The other myth is something I encounter every day – on a street where along one side is residents’ parking that leaves the rest as a two-way single carriageway road. According to the highway code I have right of way when I’m passing the line of parked cars, especially when I’m on the correct side of the road for my direction of travel yet whenever a car comes the other way on what would be the wrong side of the road from their perspective they just come barrelling towards me and expect me to get out of the way, one idiot in a BMW was actually grinning and drove deliberately at me.
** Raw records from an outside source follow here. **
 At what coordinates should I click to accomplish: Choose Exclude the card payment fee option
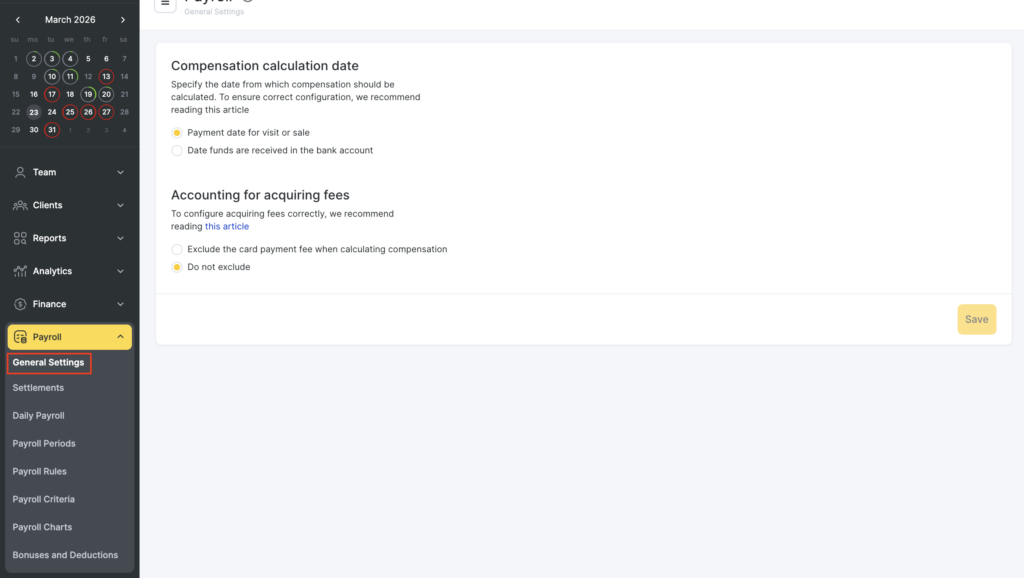177,249
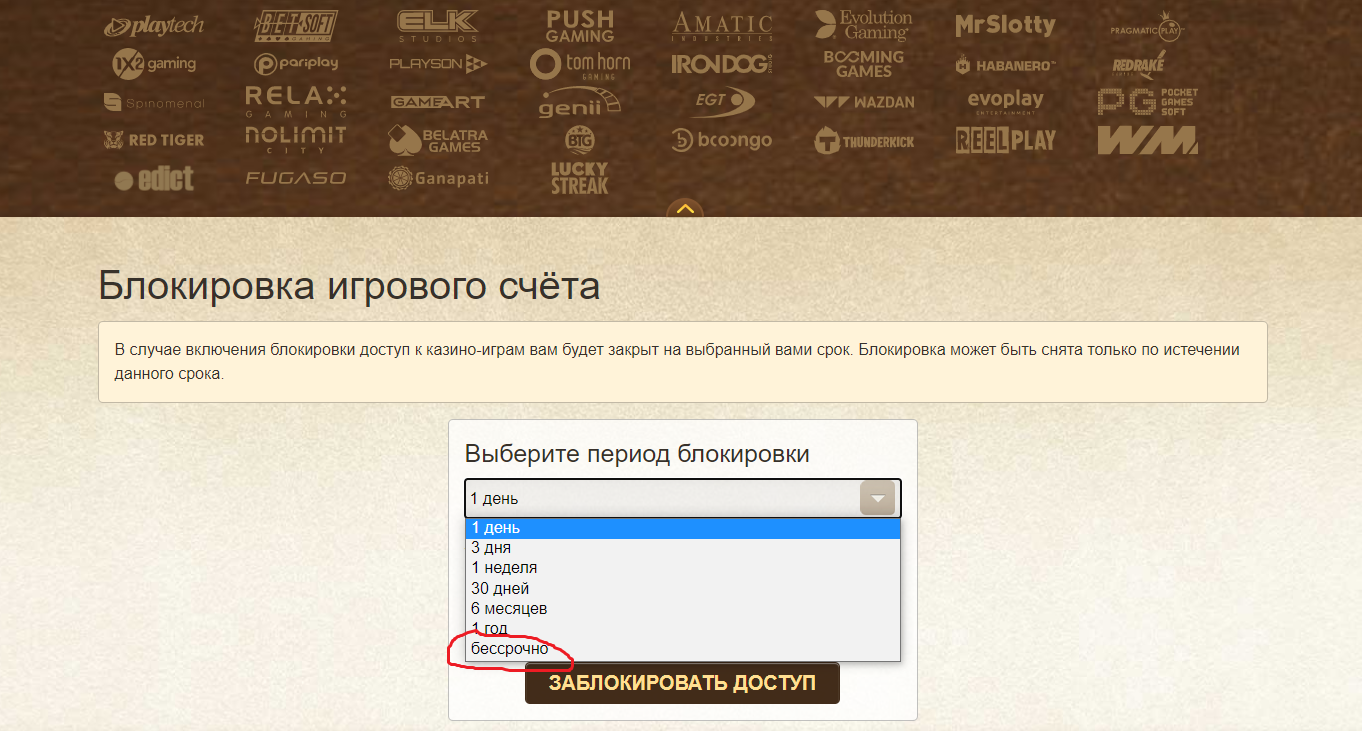Image resolution: width=1362 pixels, height=731 pixels.
Task: Open the ELK Studios provider logo
Action: pyautogui.click(x=436, y=25)
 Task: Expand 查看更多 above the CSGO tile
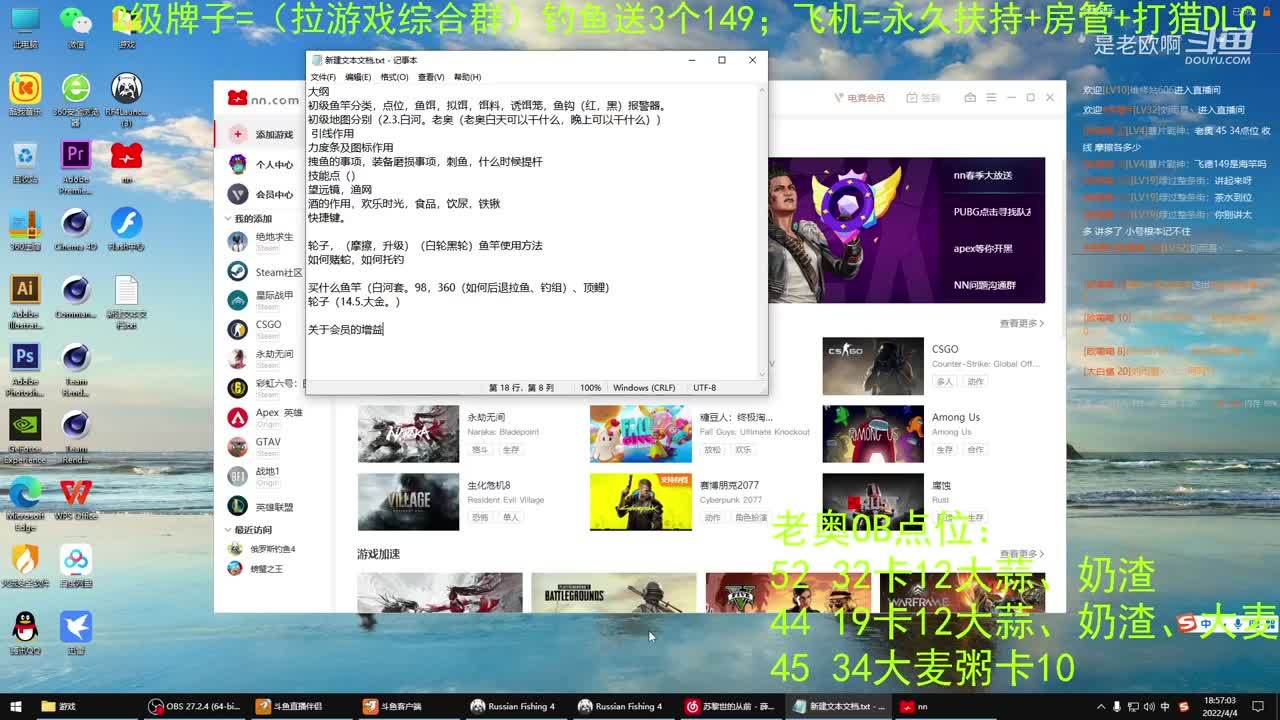[1021, 324]
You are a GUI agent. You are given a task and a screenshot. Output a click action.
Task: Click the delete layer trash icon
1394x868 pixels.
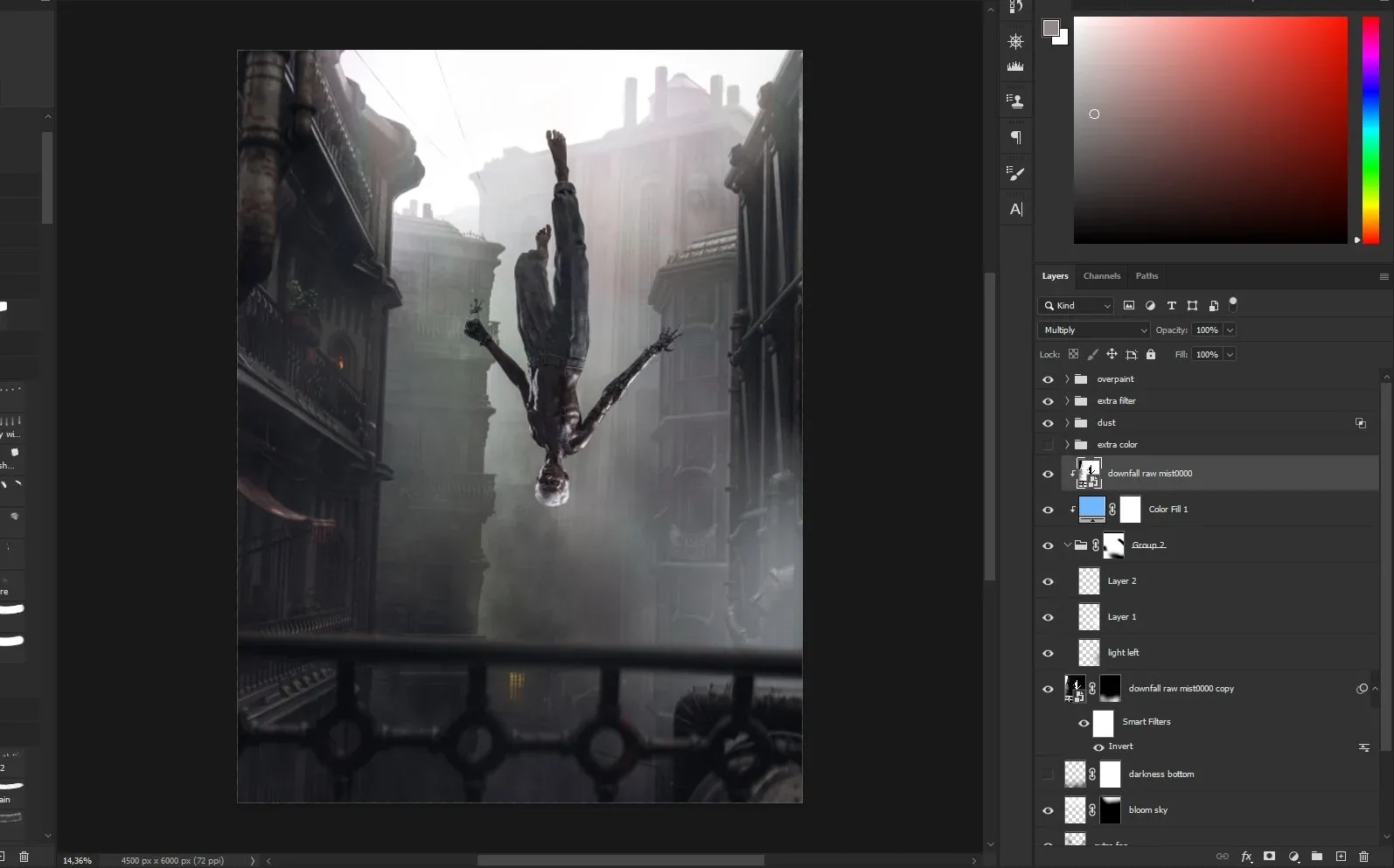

Which brings me to the other point – people seemingly finding it amusing to drive too close to cyclists and cutting us up at junctions – this happened where a car passed me and immediately swerved at speed across in front of me into a junction on my left I was approaching, just as I was thinking that was close the Transit van which was following the car did the same, I had to brake sharply, thanking Halfords that the bike had great disc brakes, I’d only had the bike four days. The thing is that it seems fashionable to hate cyclists and this fashion has become like a game to some drivers, like it’s expected to do your part in driving cyclists off the road by intimidation. As I mentioned earlier such drivers find it funny and so many drivers just seem to think that cyclists don’t belong on roads, hence the Road Tax reference.

I admit that many cyclists annoy me, the weekend tour-de-Nottinghamshire peleton wannabes riding in a three or four-wide pack on high-speed roads rather than single-file as instructed in the Highway Code for example, or the lads I saw once who ignored any traffic signals and shot across a busy four-way junction in front of two lanes of moving traffic, almost causing a pile-up. Then there are the ones who, perhaps on principle, won’t use cycle lanes where provided.

As a car driver and cyclist I see both sides and try to be considerate in both situations, for example while taking my government sanctioned daily coronavirus lockdown exercise I was aware of firstly a lorry behind me on a narrow road in the town and another time a car behind me on a country road. Both times I quickly found a safe place to pull off the road briefly and let them go past and both drivers waved thank you too.

There are some cyclists who ride stupidly, there are some motorbikers who do the same, there are some drivers who drive stupidly too. It’s not fair to tar everyone with the same brush.